ラジオやスマホで使用する短波や中波、ヒーターやリモコンで使う赤外線、レントゲン検査のX線、目に見える可視光線は、すべて電気と磁気が作り出す「電磁波」という波動で、周波数が3THz(テラヘルツ)以下なら「電波」、3THzを超えるなら「光」と区分されています。
本記事で紹介するテラヘルツ波は、電波と光の境目の100GHz〜10THzに位置し、電波としては非常に周波数が高い電磁波です。電波でありながら光の性質を備えているともいえ、レーザー光線のように直進性が高く、電波のようにモノを透過し、さらにエネルギーが低く被ばくリスクが少ない、水に吸収されやすいといった特性があります。
テラヘルツ波はもともと自然界に存在している電磁波です。天文分野では、宇宙から降ってくるテラヘルツ波を観測して宇宙の仕組みを解き明かそうとしてきました。現在は南極に口径10m、および30mの巨大なテラヘルツ望遠鏡を設置し、「暗黒銀河」の解明に役立てようという計画が進められています。

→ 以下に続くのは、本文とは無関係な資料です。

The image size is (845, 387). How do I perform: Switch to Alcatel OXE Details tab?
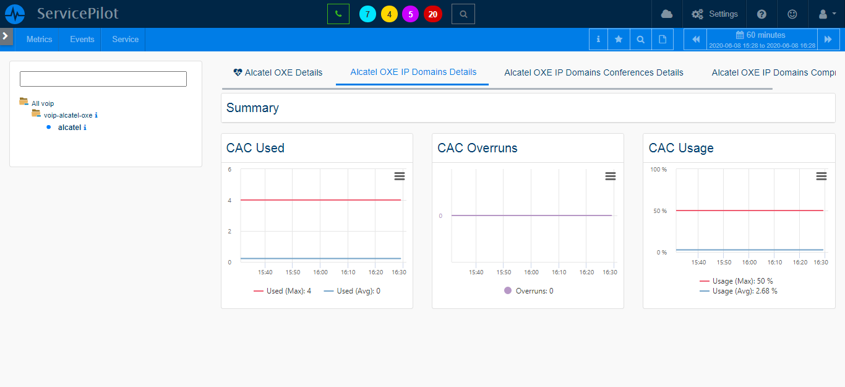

一方、テラヘルツ波を人工的に作り出し、通信に利用しようという試みも始まりました。周波数が高いほど1秒間に送れるデータ量が多くなり、通信速度は速くなります。そこで周波数の高いテラヘルツ帯を活用することで、6Gなどの超高速通信が可能になると期待されているのです。
テラヘルツ波の通信への利用が具体化に向けて動き出したきっかけは、2019年に開催された世界無線通信会議(WRC-19)での決定です。混信を避けるため、周波数帯は使い道や通信事業者ごとに割り当てられていますが、この会議でテラヘルツ波の広い周波数帯域のうち234.5GHz分が通信事業用に特定され、無線通信に使えることになりました。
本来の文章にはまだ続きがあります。